Bill Taaffe, who left The New York Times to head up Focus on the Family's periodicals division several years ago, returned to the Times in 1996 to be closer to his 85-year-old mother, Vera. Within months of his return, the nursing home called and said Vera's health had suddenly failed. Bill, who lived 10 miles away, sped to the nursing home and arrived at 1 p.m. He held her hands, prayed with her and watched his mother pass away at 2 o'clock. "It was such a blessing to be there," Bill says. "It gave me a sense of completeness and a feeling that I was where I was supposed to be."
Bill is just one of a growing number who have left prominent positions to be closer to their aging parents. Consider Dick Staub, who hosted the nationally syndicated radio program "The Dick Staub Show" for eight years out of Chicago. A year ago, he chatted off the air with Jan Moskowitz, director of Jews for Jesus in Chicago. The subject turned to their aging parents.
"I've been talking to you as your Christian brother, but now let me talk to you as your rabbi," Jan had said over coffee. "When I hear the phrase, Honor your father and mother,' what I hear is honorarium. The honorarium you pay your parents in their last years of life will be the honorarium your children will pay you.
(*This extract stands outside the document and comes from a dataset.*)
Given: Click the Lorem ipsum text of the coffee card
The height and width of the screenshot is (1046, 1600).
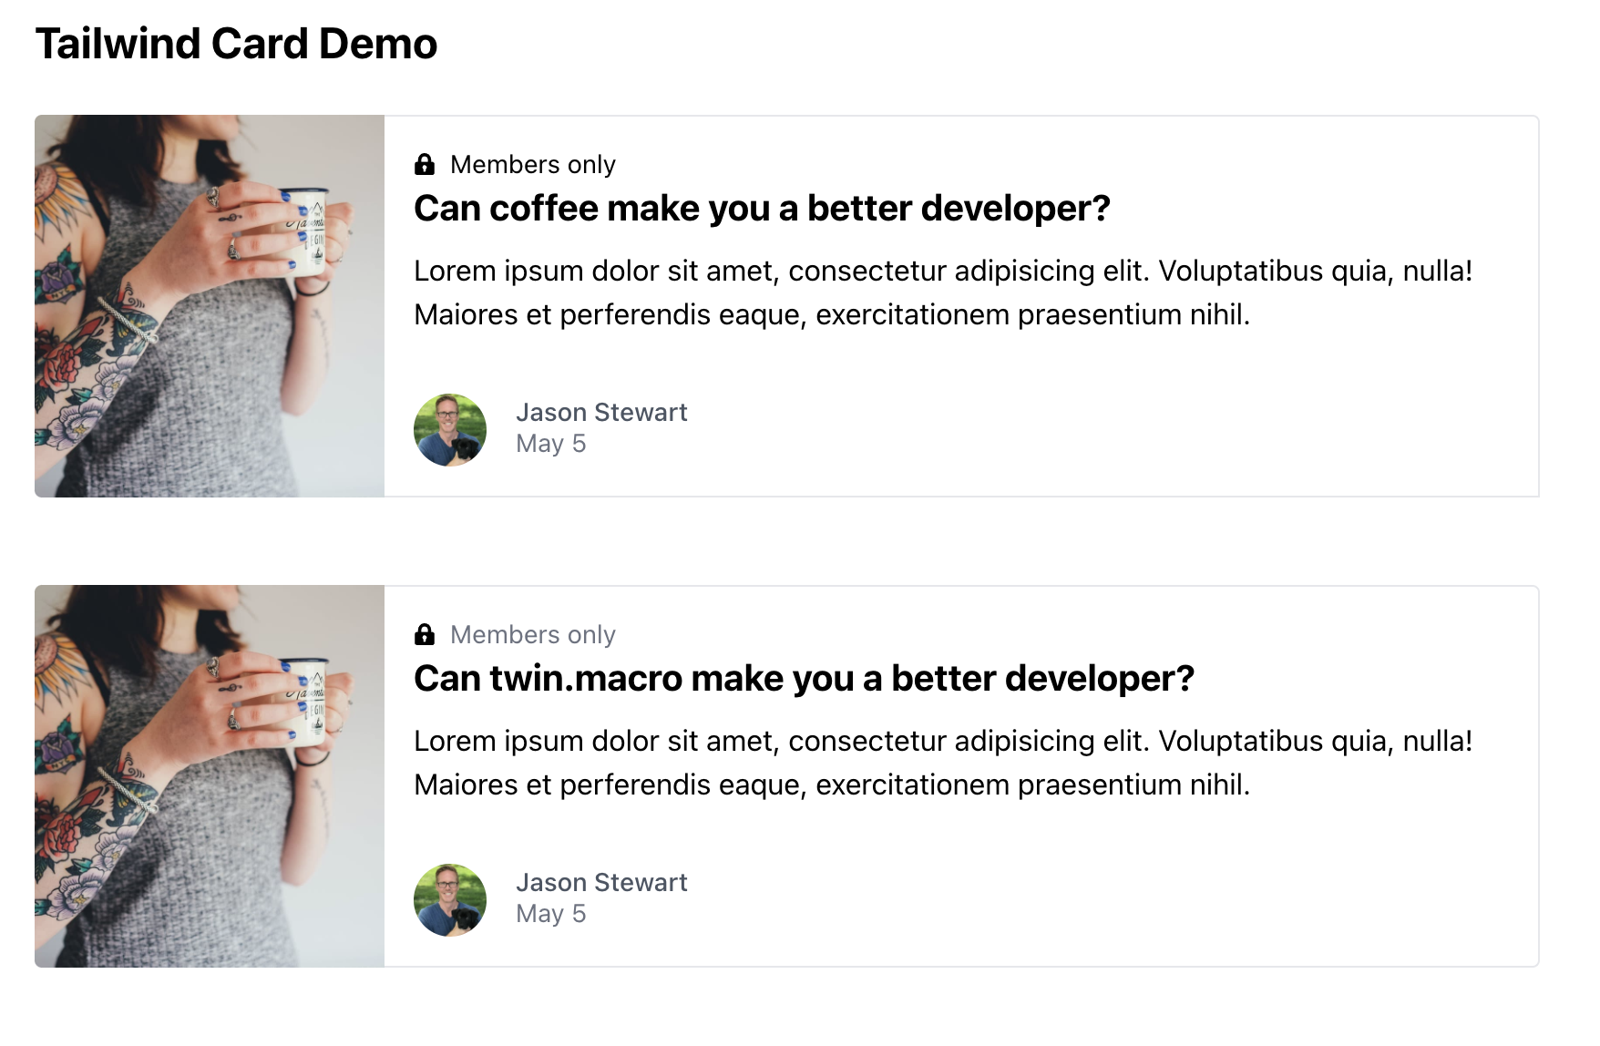Looking at the screenshot, I should click(943, 292).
Believe me: Your children are watching to see what you do with your parents."
The revelation stunned Dick. Throughout his working life he had always put his career first, moving up the ladder rung by rung: San Francisco, Boston, Chicago. His parents lived in Spokane, Wash., and his wife, Kathy, had a mother in Seattle who had just learned she had inoperable cancer.
Dick couldn't move his talk show to Seattle, but as he considered his future, he saw that God was leading him toward a new venture: starting the Center for Faith and Culture, an organization that will help the church interpret and interact with the popular culture through seminars, a Web site and an interactive radio show.
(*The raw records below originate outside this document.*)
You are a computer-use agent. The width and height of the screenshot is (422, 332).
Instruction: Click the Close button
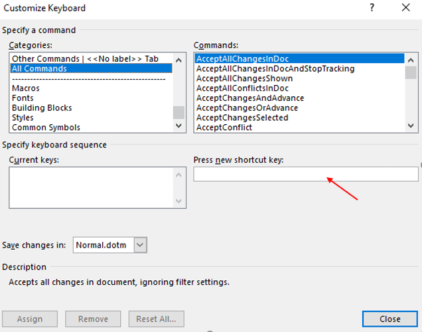pyautogui.click(x=389, y=319)
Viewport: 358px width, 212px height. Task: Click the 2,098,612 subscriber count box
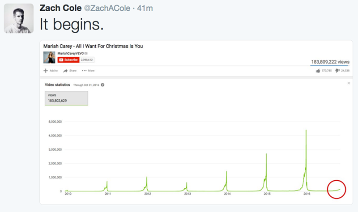coord(86,59)
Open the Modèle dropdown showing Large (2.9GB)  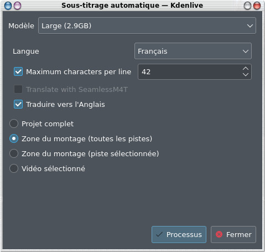click(147, 25)
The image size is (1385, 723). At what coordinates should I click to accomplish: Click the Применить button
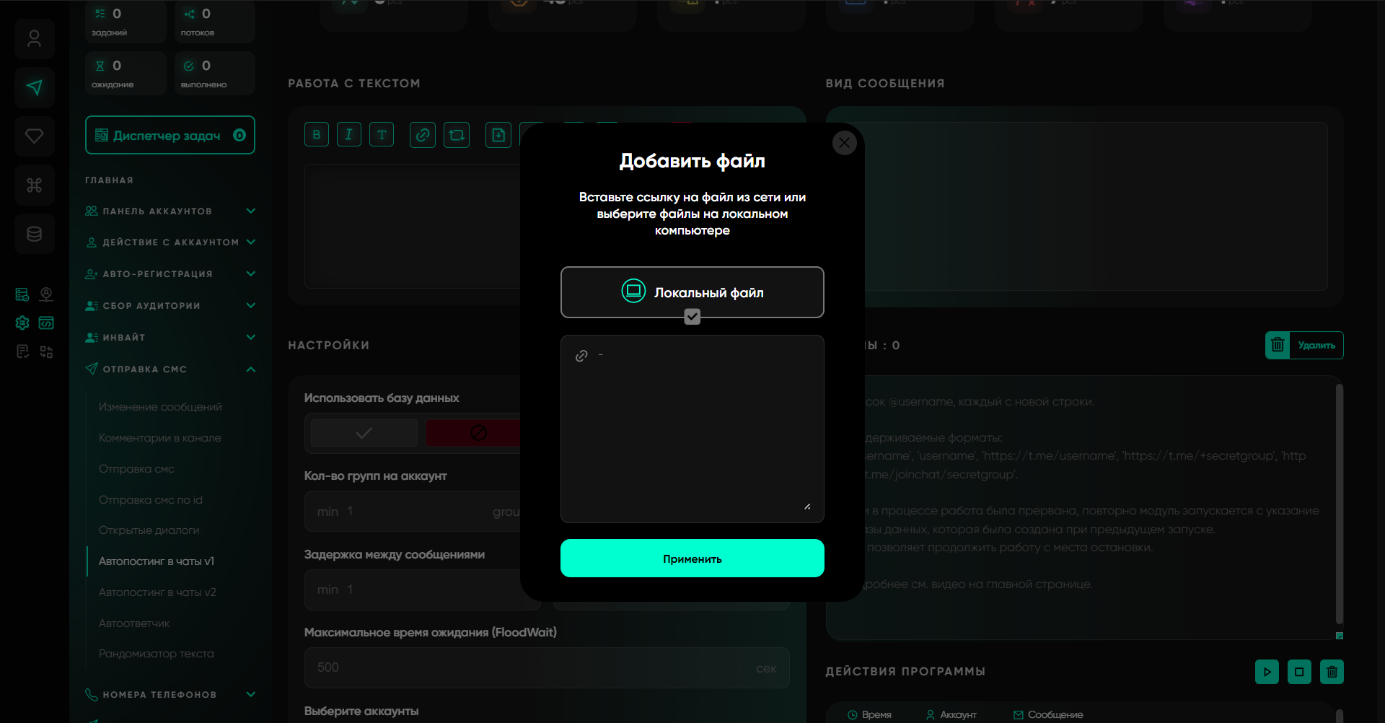click(692, 558)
Since the Center for Faith and Culture was a media organization that essentially could be based anywhere, Dick and Kathy relocated to Seattle in July 1999.
"We moved with our eyes open," Dick says. "My mother-in-law has been given less than a year to live, and Kathy's 90-year-old grandmother also lives in Seattle. At the same time, my parents are aging. Dad has lost feeling in his hands and fingers, and in time he and Mom won't be physically able to care for themselves. I also have a 41-year-old brother who was born with brain damage. That's why we're planning to have him and my parents move from Spokane to Seattle, where we will be able to care for them. For a long time I have been feeling that I am supposed to be part of their lives. Now I have a chance to be there for them, and that's what I intend to do."